- **DAFTAR TUGAS**:
1. Salin dengan persis bagian teks sumber antara "Dasar pertimbangan hakim" dan "10 Januari 2013.", termasuk kedua batasnya.
2. Berdasarkan teks sumber, mengapa Mahkamah Agung menilai Permenkumham No. 1 Tahun 2013 sebagai aturan yang seharusnya dipakai untuk menentukan imbalan kurator? Jelaskan dalam satu sampai tiga kalimat.
---------- TEKS SUMBER
Dasar pertimbangan hakim Pengadilan Niaga tersebut
juga sesuai dengan Laporan Hakim Pengawas Kepailitan Telkomsel, dalam Surat
No.W.10.UI tanggal 25 Januari 2013 yang pada dasarnya memberikan pertimbangan
bahwa berdasarkan Laporan Akhir, Kurator telah menerima relaas Putusan Mahkamah
Agung No.704K/Pdt.Sus/2012 tanhu 2012 pada tanggal 10 Januari 2013, dengan
demikian secara yuridis tugas Kurator telah selesai tanggal 10 Januari 2013.
Namun, Telkomsel mengajukan Peninjauan Kembali
tentang fee Kurator tersebut. Tindakan PT. Telkomsel ini merujuk ke
pasal 24 UU No. 48 Tahun 2009
tentang
Kekuasaan Kehakiman. PT. Telkomsel berpandangan bahwa aturan yang digunakan
adalah Peraturan Menteri Hukum dan HAM No.1 Tahun 2013 tentang Imbalan Jasa
Kurator yang berlaku pada tanggal 11 Januari 2013. Dalam aturan Permenkumham
2013 pasal xx, seharusnya perhitungan fee kurator adalah berdasarkan
jumlah jam kerja dan bukan berdasarkan perhitungan presentase aset pailit. Jika
PK tersebut di kabulkan, maka PT. Telkomsel akan mendapatkan keuntungan karena
Permenkumham No. 1 Tahun 2013 membuat PT. Telkomsel bebas dari kewajiban
membayar imbalan jasa kurator, sebagaimana di Pasal 2 Angka 1 bagian c yaitu “dalam
hal permohonan pernyataan pailit ditolak di tingkat kasasi atau
peninjauan kembali, banyaknya imbalan ditetapkan oleh hakim dan dibebankan
kepada pemohon pernyataan pailit.”
Peninjauan Kembali mengenai fee Kurator PT.
Telkomsel pun dikabulkan. Pertimbangan dari dikabulkannya Peninjauan Kembali
itu ialah:
- Mahkamah Agung menilai peraturan yang dipakai seharusnya Permenkumham no. 1 tahun 2013, bukan Keputusan Menteri Kehakiman No. M. 09-HT.05-10 Tahun 1998. Majelis hakim niaga dinilai keliru dalam menerapkan hukum yang menjadi dasar pedoman besarnya imbalan para kurator. Alasannya ialah Permenkumham itu lahir lebih dahulu daripada penetapan fee kurator.
--------------------
---------- BARIS YANG DIBERIKAN
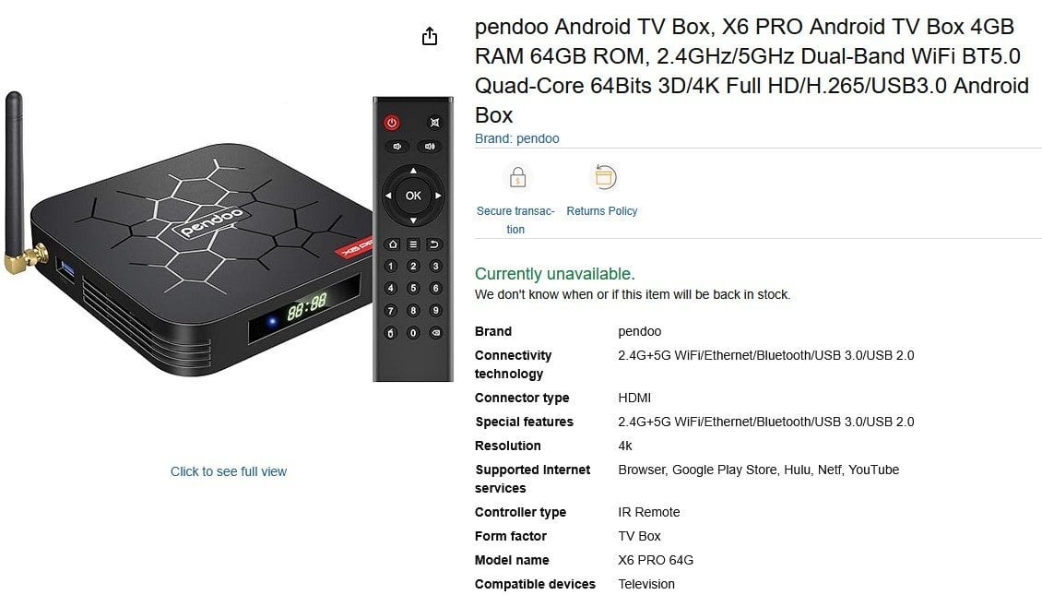Click to see full view link
This screenshot has height=595, width=1042.
point(229,471)
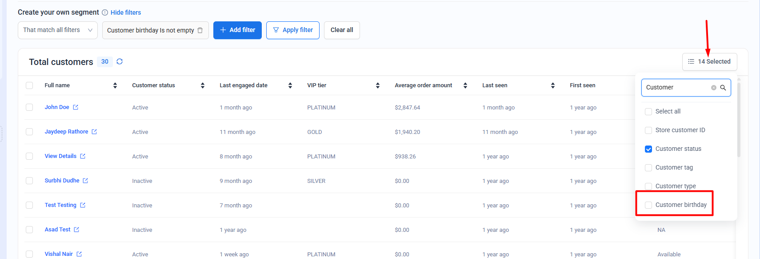The image size is (760, 259).
Task: Click the search magnifier in column search box
Action: tap(723, 88)
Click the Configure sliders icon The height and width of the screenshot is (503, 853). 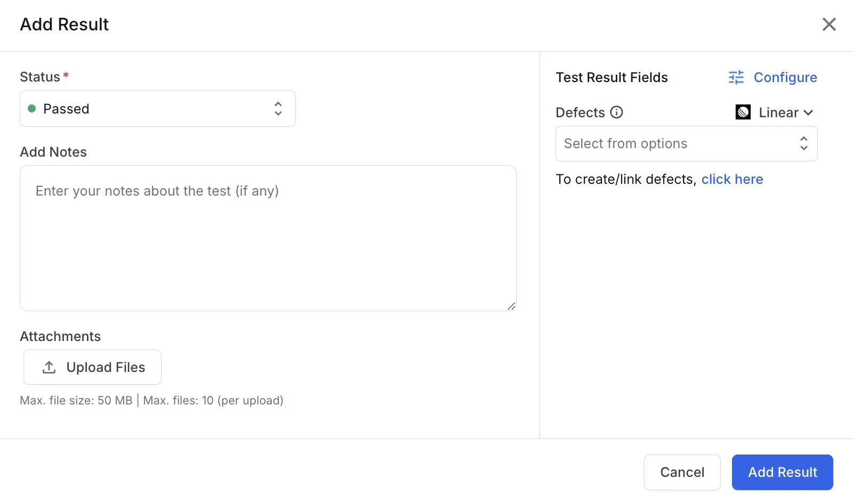(736, 78)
--------------------
- **JAWABAN PER TUGAS**:
1.
Dasar pertimbangan hakim Pengadilan Niaga tersebut
juga sesuai dengan Laporan Hakim Pengawas Kepailitan Telkomsel, dalam Surat
No.W.10.UI tanggal 25 Januari 2013 yang pada dasarnya memberikan pertimbangan
bahwa berdasarkan Laporan Akhir, Kurator telah menerima relaas Putusan Mahkamah
Agung No.704K/Pdt.Sus/2012 tanhu 2012 pada tanggal 10 Januari 2013, dengan
demikian secara yuridis tugas Kurator telah selesai tanggal 10 Januari 2013.

2. Menurut Mahkamah Agung, dasar imbalan kurator seharusnya Permenkumham No. 1 Tahun 2013, bukan Keputusan Menteri Kehakiman No. M. 09-HT.05-10 Tahun 1998, karena Permenkumham itu lahir lebih dahulu daripada penetapan fee kurator. Karena itu, majelis hakim niaga dinilai keliru dalam menerapkan hukum yang menjadi dasar pedoman besarnya imbalan para kurator.